Metropolitan News-Enterprise

 

Friday, July 28, 2023

 

Page 1

 

Appeals From Denials of Orders Striking Enhancements That Are Now Unauthorized Must Be Dismissed—C.A.

Yegan Says Petitioners Have Served Their Sentences,

Trial Court Has No Power to Provide Relief; No Appeal

 

By a MetNews Staff Writer

 

The Legislature’s abrogation of prior-prison-term enhancements except as to prison terms that were served for sexually violent offenses does not mean that persons who have completed their sentences which included such now-unauthorized enhancements may go to court and have the enhancements wiped out, Div. Six of the Court of Appeal for this district held yesterday.

Justice Kenneth Yegan wrote for Div. Six in dismissing appeals of two ex-convicts who were denied relief when they petitioned to have the enhancements stricken.

Yegan said that Penal Code §1172.75, effective Jan. 1, 2022, “invalidated appellants’ prior prison term enhancements” but the section “does not authorize appellants to file a petition or a motion to strike the unauthorized enhancements.”
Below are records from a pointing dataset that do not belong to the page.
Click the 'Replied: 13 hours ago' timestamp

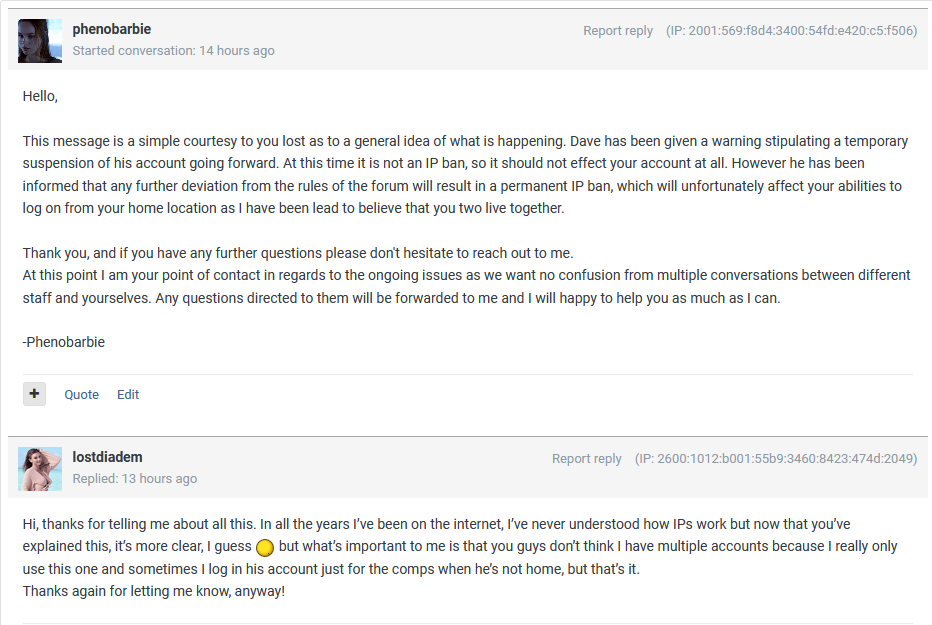(135, 479)
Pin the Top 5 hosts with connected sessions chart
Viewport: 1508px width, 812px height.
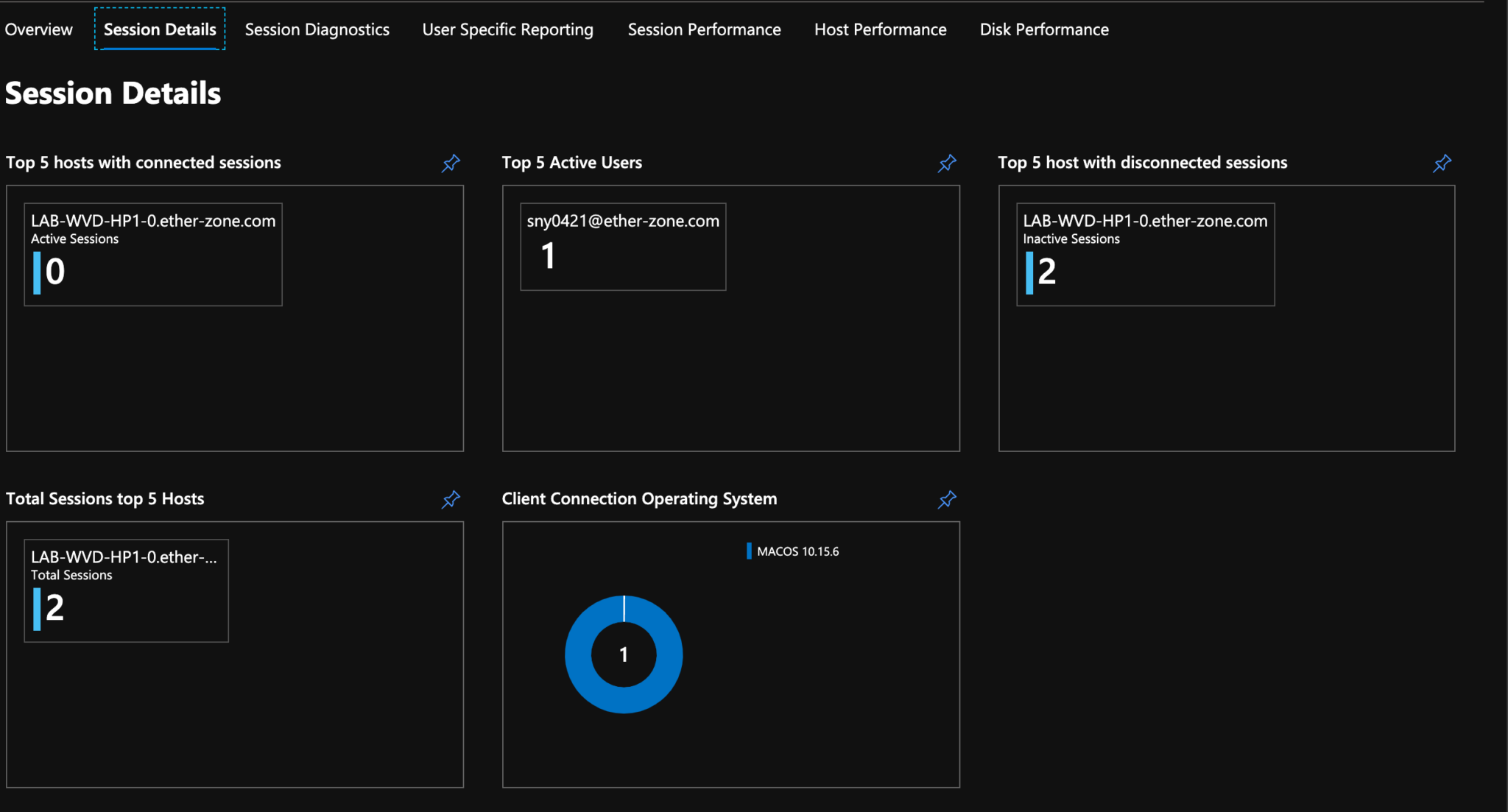coord(451,163)
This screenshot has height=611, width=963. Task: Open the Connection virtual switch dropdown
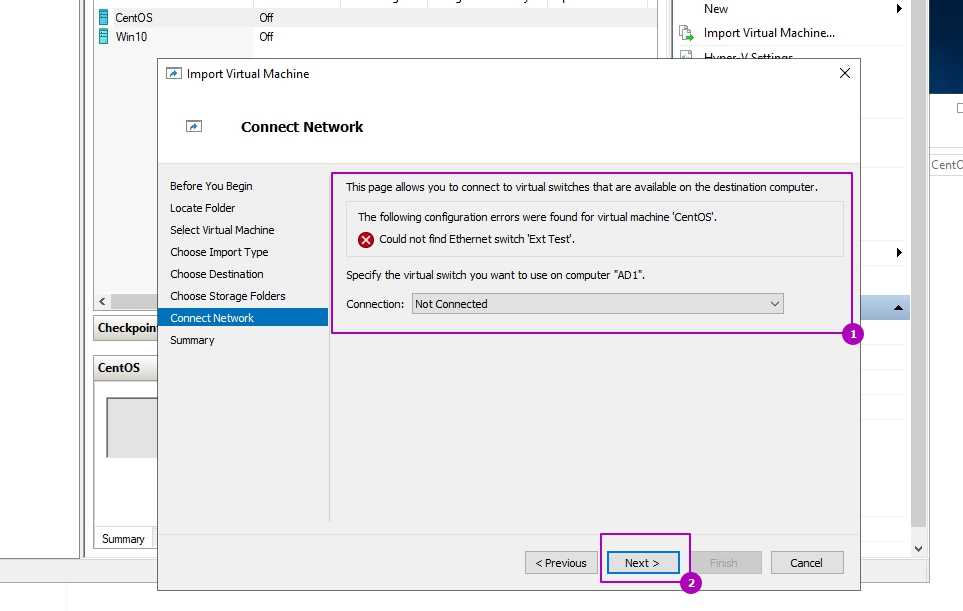tap(597, 304)
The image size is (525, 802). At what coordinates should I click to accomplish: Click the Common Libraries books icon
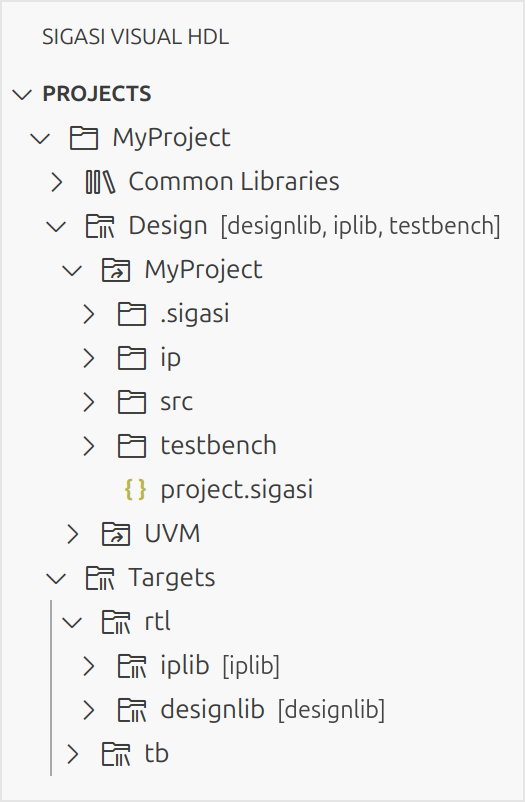pos(100,182)
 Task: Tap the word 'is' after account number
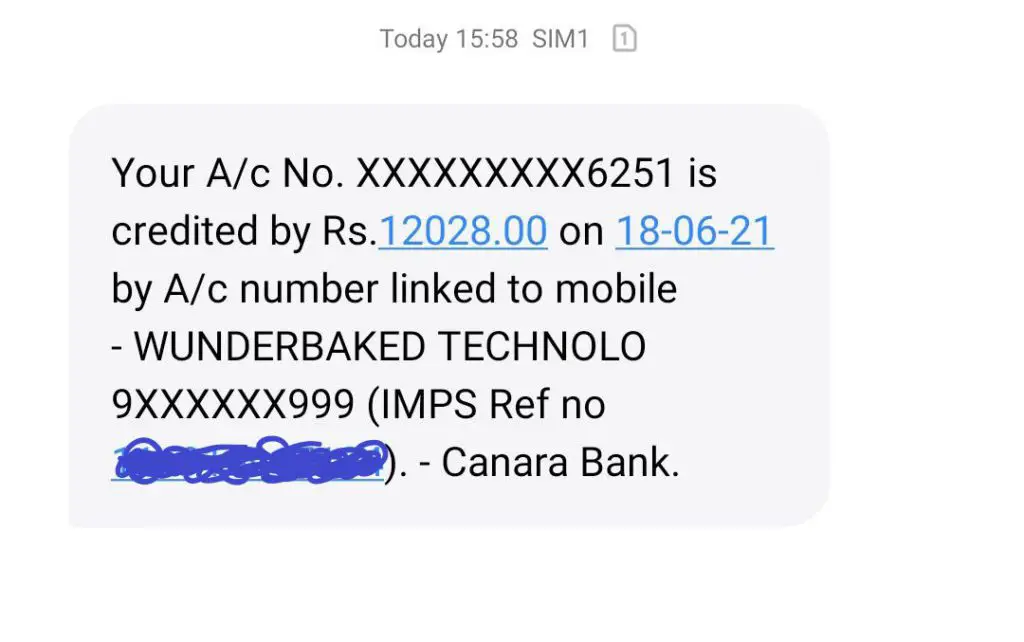pyautogui.click(x=702, y=174)
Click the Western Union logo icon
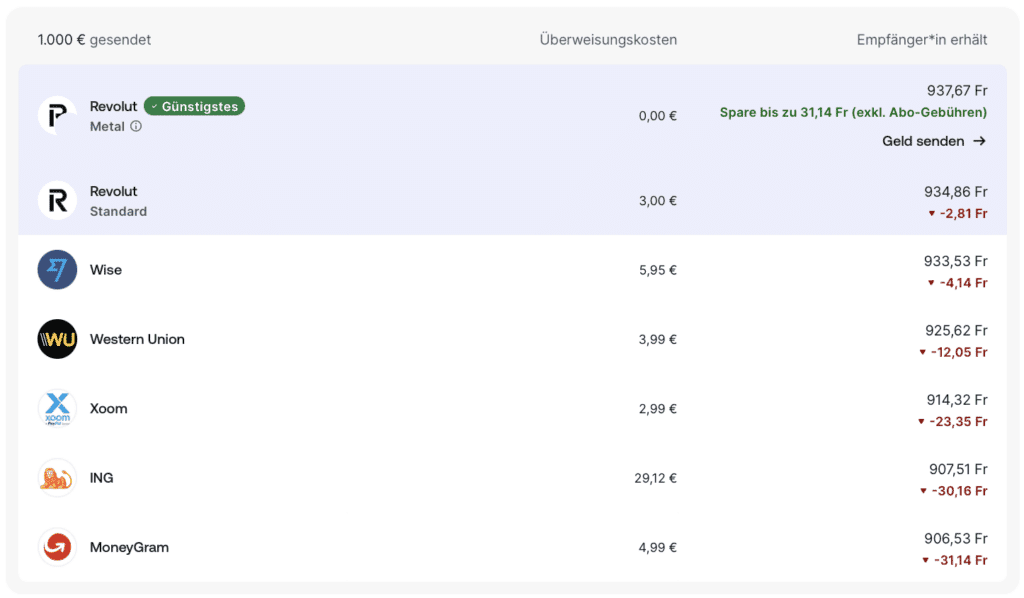1024x598 pixels. [57, 339]
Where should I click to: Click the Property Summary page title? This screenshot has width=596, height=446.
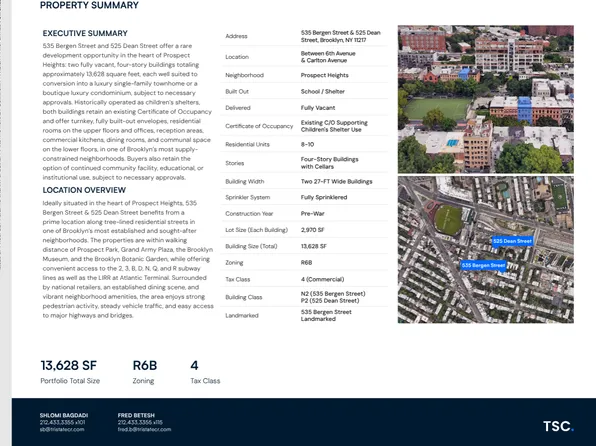pos(89,5)
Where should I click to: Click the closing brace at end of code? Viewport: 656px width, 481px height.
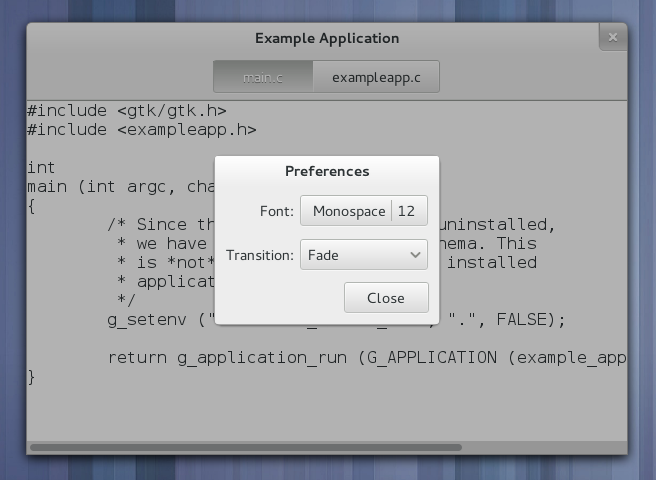pos(32,377)
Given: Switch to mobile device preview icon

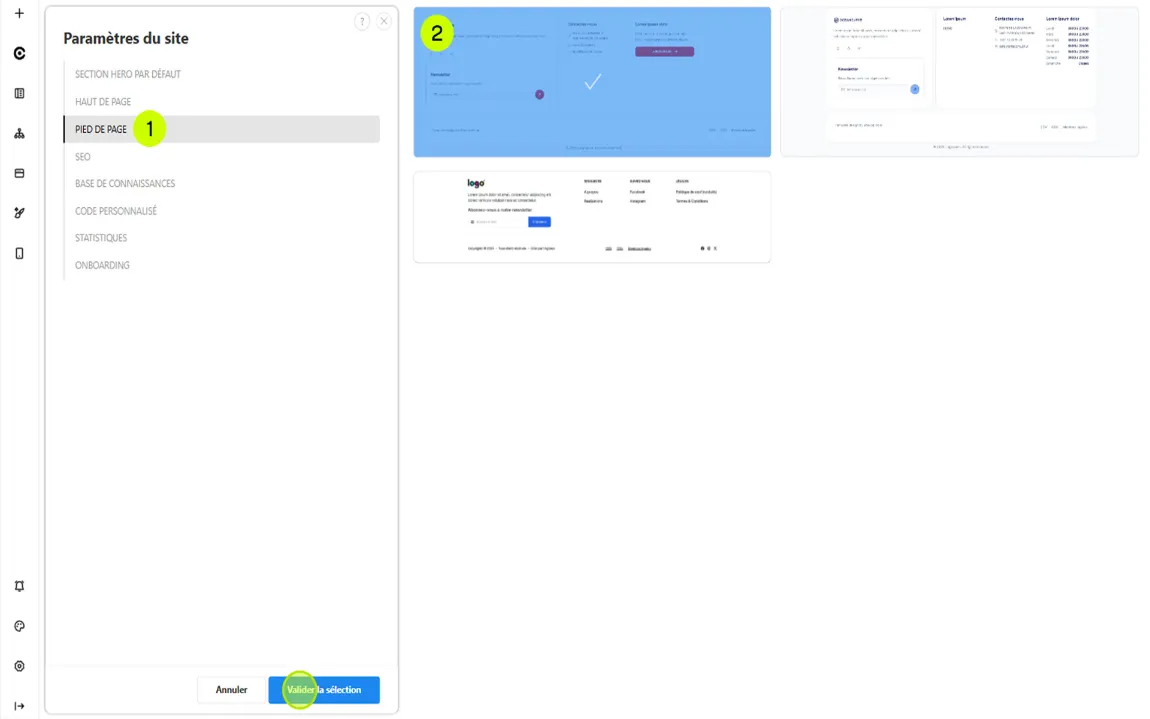Looking at the screenshot, I should [x=19, y=253].
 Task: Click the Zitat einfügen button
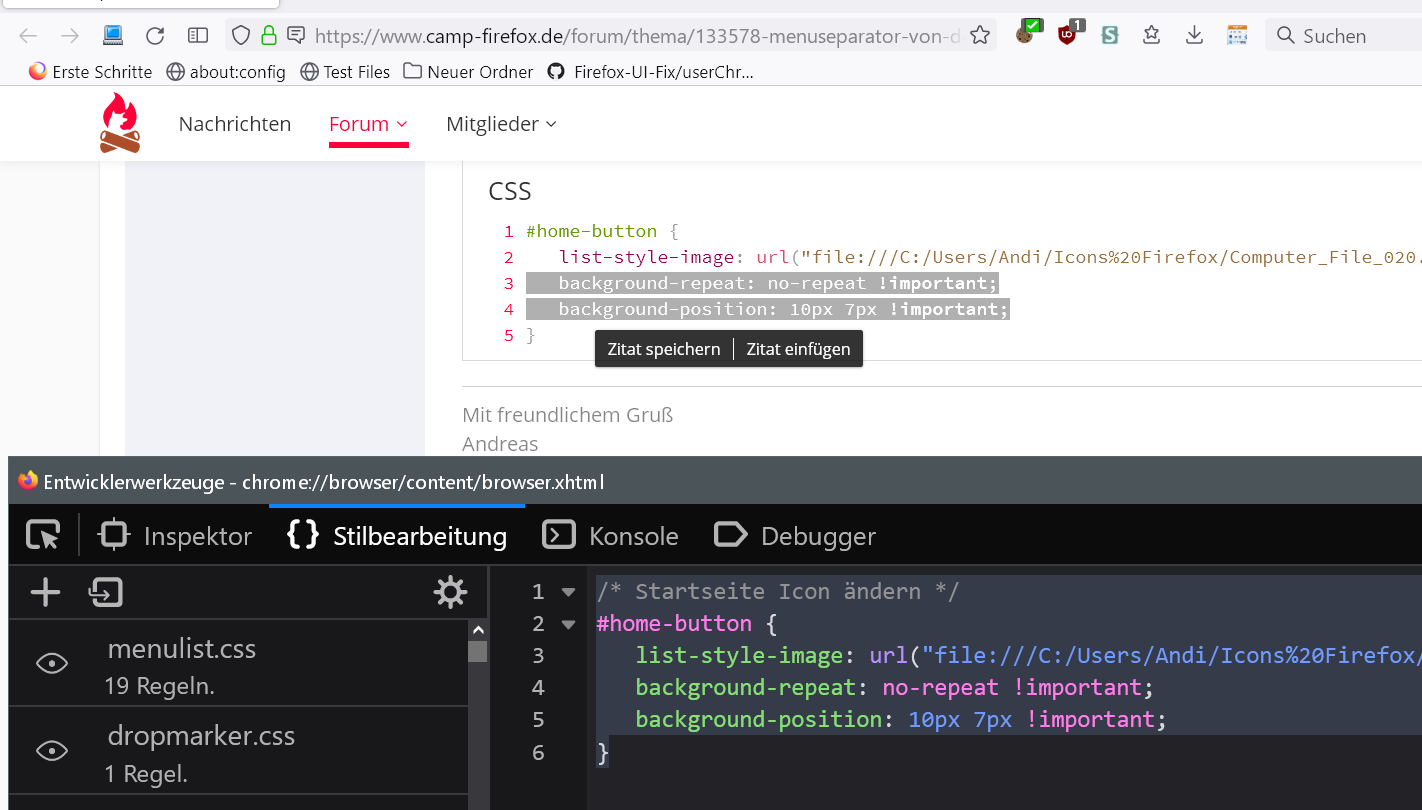(798, 349)
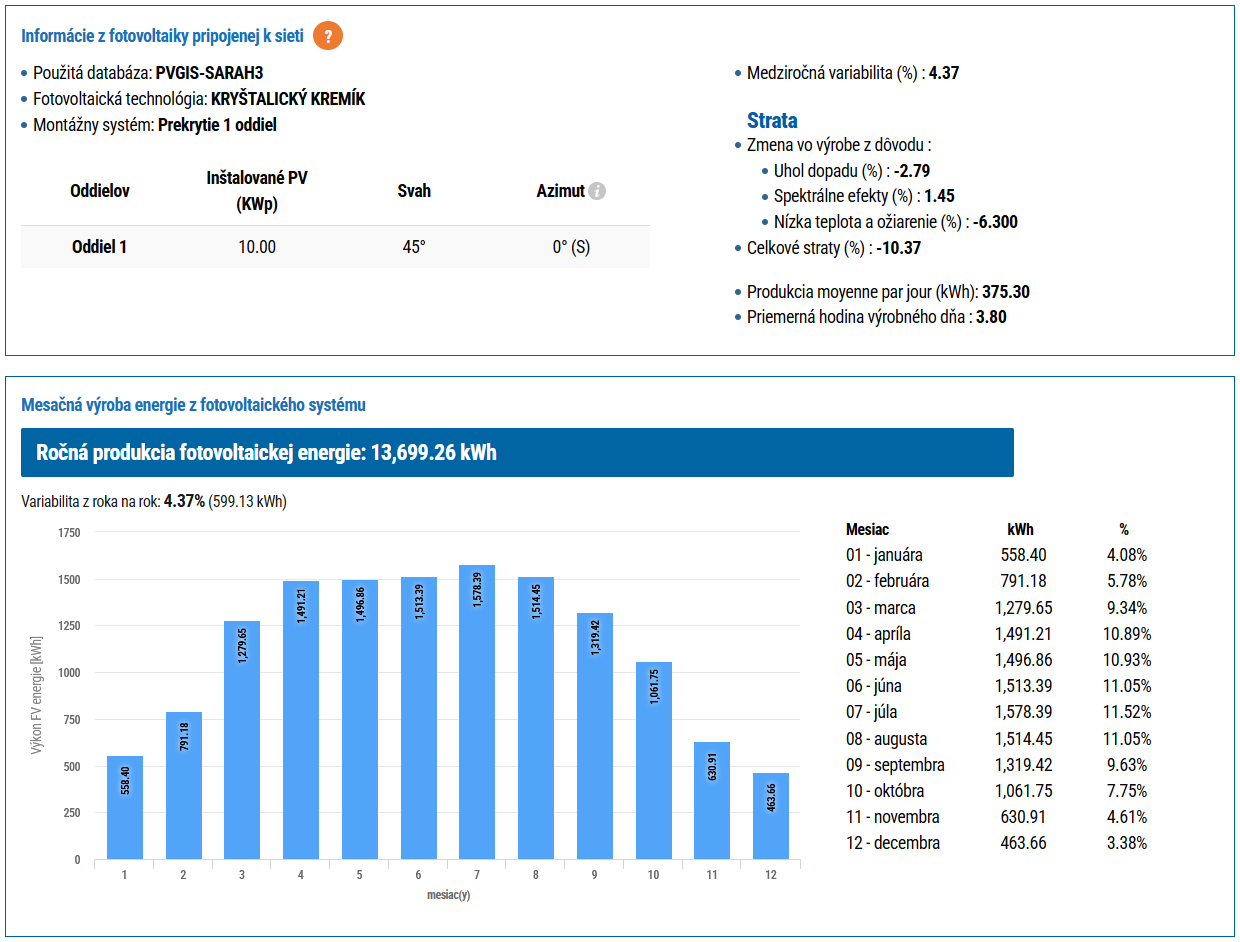1240x942 pixels.
Task: Click the '12 - decembra' month entry
Action: (x=892, y=843)
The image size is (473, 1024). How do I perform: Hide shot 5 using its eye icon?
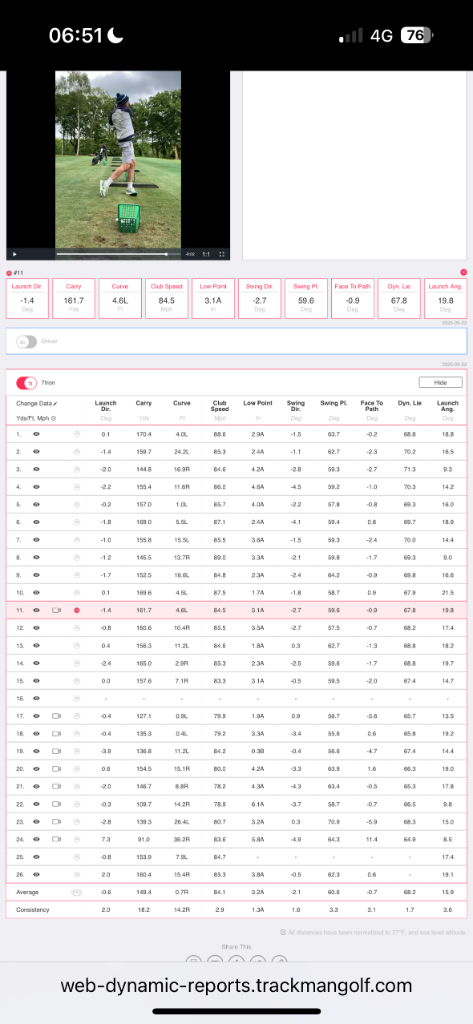point(37,504)
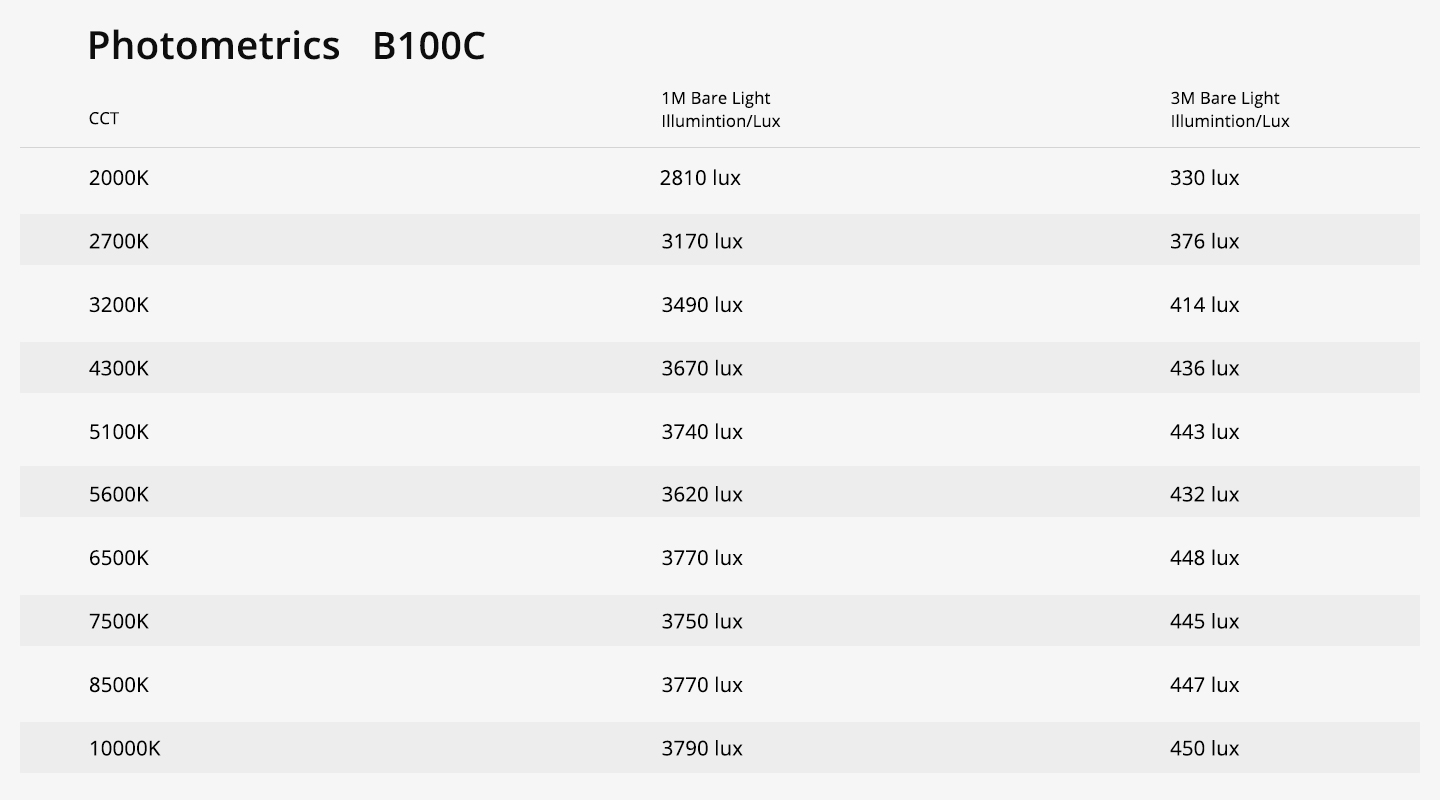
Task: Select the 2000K row label
Action: click(x=118, y=178)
Dismissal of each of the separate appeals is required, he said, explaining:

 “The orders appealed from are nonappealable because the trial court lacked jurisdiction to adjudicate the petitions.”

The jurist commented:

“[Penal Code] Section 1237, subdivision (b) provides that a defendant may appeal ‘[f]rom any order made after judgment, affecting the substantial rights of the party’ (Italics added.) The present appeals are examples of an all-too-familiar pattern in which the Court of Appeal is becoming a court of purported postjudgment appeals from orders that are nonappealable because they do not affect the appellant’s substantial rights.”

He noted:

“We are quick to observe that we would grant habeas corpus relief if it were shown that a prisoner was confined solely because of a now ‘invalid’ prior prison term.”

The case is People v. Escobedo, B322608.